### PROVIDED DATA
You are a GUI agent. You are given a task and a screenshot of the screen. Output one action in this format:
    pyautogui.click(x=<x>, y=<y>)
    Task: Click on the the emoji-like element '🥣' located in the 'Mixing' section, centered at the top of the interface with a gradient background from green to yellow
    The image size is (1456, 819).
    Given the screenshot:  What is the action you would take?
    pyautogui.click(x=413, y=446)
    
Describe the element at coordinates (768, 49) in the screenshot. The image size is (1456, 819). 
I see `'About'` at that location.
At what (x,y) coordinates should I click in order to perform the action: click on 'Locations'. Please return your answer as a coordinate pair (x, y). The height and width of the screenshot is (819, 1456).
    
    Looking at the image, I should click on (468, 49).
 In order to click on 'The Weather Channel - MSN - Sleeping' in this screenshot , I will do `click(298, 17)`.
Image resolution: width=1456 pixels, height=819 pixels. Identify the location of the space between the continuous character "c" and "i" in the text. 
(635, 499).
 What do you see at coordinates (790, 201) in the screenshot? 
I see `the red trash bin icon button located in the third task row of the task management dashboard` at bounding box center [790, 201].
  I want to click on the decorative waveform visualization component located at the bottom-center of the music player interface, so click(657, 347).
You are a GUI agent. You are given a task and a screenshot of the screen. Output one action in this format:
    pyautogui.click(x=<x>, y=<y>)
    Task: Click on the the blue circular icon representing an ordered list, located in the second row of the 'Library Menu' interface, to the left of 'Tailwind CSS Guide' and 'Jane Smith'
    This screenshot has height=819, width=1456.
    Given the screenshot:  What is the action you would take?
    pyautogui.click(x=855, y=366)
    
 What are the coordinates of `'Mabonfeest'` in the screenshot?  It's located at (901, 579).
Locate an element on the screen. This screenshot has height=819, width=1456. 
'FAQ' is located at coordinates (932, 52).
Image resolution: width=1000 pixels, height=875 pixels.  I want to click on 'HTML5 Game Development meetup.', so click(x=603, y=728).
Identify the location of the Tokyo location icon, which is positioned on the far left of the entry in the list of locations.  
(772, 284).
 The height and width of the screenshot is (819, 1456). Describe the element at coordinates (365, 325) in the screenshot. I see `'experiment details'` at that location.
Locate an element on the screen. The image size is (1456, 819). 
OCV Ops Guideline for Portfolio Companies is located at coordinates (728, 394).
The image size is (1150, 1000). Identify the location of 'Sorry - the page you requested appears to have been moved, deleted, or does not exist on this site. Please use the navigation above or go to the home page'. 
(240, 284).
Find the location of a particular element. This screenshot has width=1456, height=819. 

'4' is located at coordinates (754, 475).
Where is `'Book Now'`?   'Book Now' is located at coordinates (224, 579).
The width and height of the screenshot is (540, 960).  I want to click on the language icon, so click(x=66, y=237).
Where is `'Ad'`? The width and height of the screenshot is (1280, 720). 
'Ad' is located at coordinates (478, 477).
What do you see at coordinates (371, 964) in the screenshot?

### WHAT TO WORK ON
Rewrite every line of the records above as a numbered list, omitting blank lines.

### ANSWER TO THIS TASK
1. You are a GUI agent. You are given a task and a screenshot of the screen. Output one action in this format:
2.     pyautogui.click(x=<x>, y=<y>)
3.     Task: Click on the the emoji-like element '🥣' located in the 'Mixing' section, centered at the top of the interface with a gradient background from green to yellow
4.     The image size is (1456, 819).
5.     Given the screenshot:  What is the action you would take?
6.     pyautogui.click(x=413, y=446)
7. Describe the element at coordinates (768, 49) in the screenshot. The image size is (1456, 819). 
8. I see `'About'` at that location.
9. At what (x,y) coordinates should I click in order to perform the action: click on 'Locations'. Please return your answer as a coordinate pair (x, y). The height and width of the screenshot is (819, 1456).
10.     Looking at the image, I should click on (468, 49).
11.  In order to click on 'The Weather Channel - MSN - Sleeping' in this screenshot , I will do `click(298, 17)`.
12. Image resolution: width=1456 pixels, height=819 pixels. Identify the location of the space between the continuous character "c" and "i" in the text. 
13. (635, 499).
14.  What do you see at coordinates (790, 201) in the screenshot? 
15. I see `the red trash bin icon button located in the third task row of the task management dashboard` at bounding box center [790, 201].
16.   I want to click on the decorative waveform visualization component located at the bottom-center of the music player interface, so click(657, 347).
17. You are a GUI agent. You are given a task and a screenshot of the screen. Output one action in this format:
18.     pyautogui.click(x=<x>, y=<y>)
19.     Task: Click on the the blue circular icon representing an ordered list, located in the second row of the 'Library Menu' interface, to the left of 'Tailwind CSS Guide' and 'Jane Smith'
20.     This screenshot has height=819, width=1456.
21.     Given the screenshot:  What is the action you would take?
22.     pyautogui.click(x=855, y=366)
23.  What are the coordinates of `'Mabonfeest'` in the screenshot?  It's located at (901, 579).
24. Locate an element on the screen. This screenshot has height=819, width=1456. 
25. 'FAQ' is located at coordinates (932, 52).
26. Image resolution: width=1000 pixels, height=875 pixels.  I want to click on 'HTML5 Game Development meetup.', so click(x=603, y=728).
27. Identify the location of the Tokyo location icon, which is positioned on the far left of the entry in the list of locations.  
28. (772, 284).
29.  The height and width of the screenshot is (819, 1456). Describe the element at coordinates (365, 325) in the screenshot. I see `'experiment details'` at that location.
30. Locate an element on the screen. The image size is (1456, 819). 
31. OCV Ops Guideline for Portfolio Companies is located at coordinates (728, 394).
32. The image size is (1150, 1000). Identify the location of 'Sorry - the page you requested appears to have been moved, deleted, or does not exist on this site. Please use the navigation above or go to the home page'. 
33. (240, 284).
34. Find the location of a particular element. This screenshot has width=1456, height=819. 
35. '4' is located at coordinates (754, 475).
36. Where is `'Book Now'`?   'Book Now' is located at coordinates (224, 579).
37. The width and height of the screenshot is (540, 960).  I want to click on the language icon, so click(x=66, y=237).
38. Where is `'Ad'`? The width and height of the screenshot is (1280, 720). 
39. 'Ad' is located at coordinates (478, 477).
40. What do you see at coordinates (371, 964) in the screenshot?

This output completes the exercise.